The ultimate significance of Walker’s union reforms has been largely misunderstood. At first, the issue was curtailing outrageous union benefits, far beyond those of the ordinary Wisconsin taxpayer. That became a nonissue when the unions quickly realized that trying to defend the indefensible would render them toxic for the real fight to come.
So they made the fight about the “right” to collective bargaining, which the reforms severely curtailed. In a state as historically progressive as Wisconsin — in 1959, it was the first to legalize the government-worker union — they thought they could win as a matter of ideological fealty.
But as the recall campaign progressed, the Democrats stopped talking about bargaining rights. It was a losing issue. Walker was able to make the case that years of corrupt union-politician back-scratching had been bankrupting the state. And he had just enough time to demonstrate the beneficial effects of overturning that arrangement: a huge budget deficit closed without raising taxes, significant school-district savings from ending cozy insider health-insurance contracts, and a modest growth in jobs.
But the real threat behind all this was that the new law ended automatic government collection of union dues. That was the unexpressed and politically inexpressible issue. Without the thumb of the state tilting the scale by coerced collection, union membership became truly voluntary. Result? Newly freed members rushed for the exits. In less than one year, AFSCME, the second largest public-sector union in Wisconsin, has lost more than 50 percent of its membership.

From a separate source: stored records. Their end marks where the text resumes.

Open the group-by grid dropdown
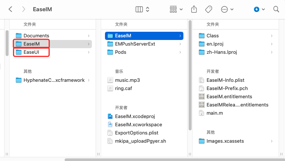The height and width of the screenshot is (161, 285). (x=176, y=9)
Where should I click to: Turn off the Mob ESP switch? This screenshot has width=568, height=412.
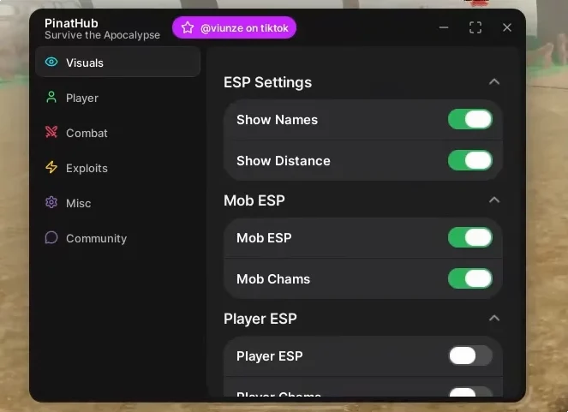470,237
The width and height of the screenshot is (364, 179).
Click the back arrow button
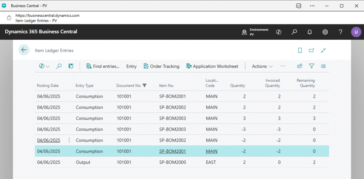pyautogui.click(x=24, y=50)
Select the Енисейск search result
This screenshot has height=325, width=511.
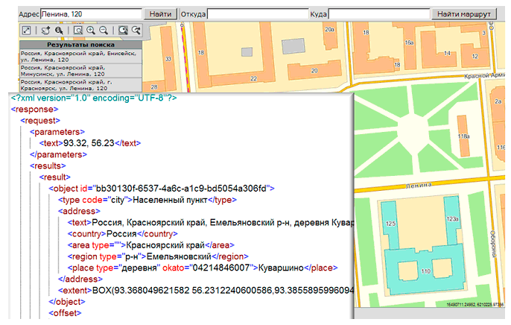[x=79, y=56]
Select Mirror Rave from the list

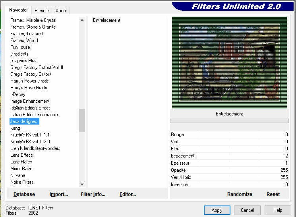pyautogui.click(x=22, y=169)
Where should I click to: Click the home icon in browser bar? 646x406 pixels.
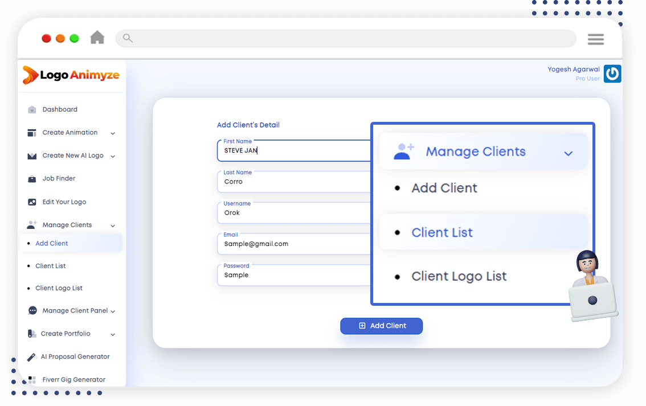coord(97,38)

It was predictable. In Indiana, where Gov. Mitch Daniels instituted by executive order a similar reform seven years ago, government-worker unions have since lost 91 percent of their dues-paying membership. In Wisconsin, Democratic and union bosses (a redundancy) understood what was at stake if Walker prevailed: not benefits, not “rights,” but the very existence of the unions.

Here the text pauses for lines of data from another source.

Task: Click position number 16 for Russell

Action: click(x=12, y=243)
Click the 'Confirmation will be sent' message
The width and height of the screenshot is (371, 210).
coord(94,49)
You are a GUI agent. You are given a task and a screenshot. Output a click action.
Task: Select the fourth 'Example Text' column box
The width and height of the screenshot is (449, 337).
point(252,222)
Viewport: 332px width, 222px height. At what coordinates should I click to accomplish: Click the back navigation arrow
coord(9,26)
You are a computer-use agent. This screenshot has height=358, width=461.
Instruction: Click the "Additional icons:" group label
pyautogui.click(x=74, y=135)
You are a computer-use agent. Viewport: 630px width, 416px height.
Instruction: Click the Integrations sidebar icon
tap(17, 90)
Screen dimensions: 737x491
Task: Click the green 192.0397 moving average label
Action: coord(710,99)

So they fought and they lost. Repeatedly. Tuesday was their third and last shot at reversing Walker’s reforms. In April 2011, they ran a candidate for chief justice of the state Supreme Court who was widely expected to strike down the law. She lost.
In July and August 2011, they ran recall elections of state senators, needing three to reclaim Democratic — i.e., union — control. They failed. (The likely flipping of one Senate seat to the Democrats on June 5 is insignificant. The Senate is not in session and won’t be until after yet another round of elections in November.)
And then, Tuesday, their Waterloo. Walker defeated their gubernatorial candidate by a wider margin than he had two years ago.
The unions’ defeat marks a historical inflection point. They set out to make an example of Walker. He succeeded in making an example of them as a classic case of reactionary liberalism. An institution founded to protect its members grew in size, wealth, power and arrogance. A half-century later these unions were exercising essential control of everything from wages to work rules in the running of government — something that, in a system of republican governance, is properly the sovereign province of the citizenry.
Why did the unions lose? Because Norma Rae nostalgia is not enough, and it hardly applied to government workers living better than the average taxpayer who supports them.
And because of the rise of a new constitutional conservatism — committed to limited government and a more robust civil society — of the kind that swept away Democrats in the 2010 midterm shellacking.
Most important, however, because in the end reality prevails. As economist Herb Stein once put it: Something that can’t go on, won’t. These public-sector unions, acting, as FDR had feared, with an inherent conflict of interest regarding their own duties, were devouring the institution they were supposed to serve, rendering state government as economically unsustainable as the collapsing entitlement states of southern Europe.
It couldn’t go on. Now it won’t. All that was missing was a political leader willing to risk his career to make it stop. Because, time being infinite, even the inevitable doesn’t happen on its own.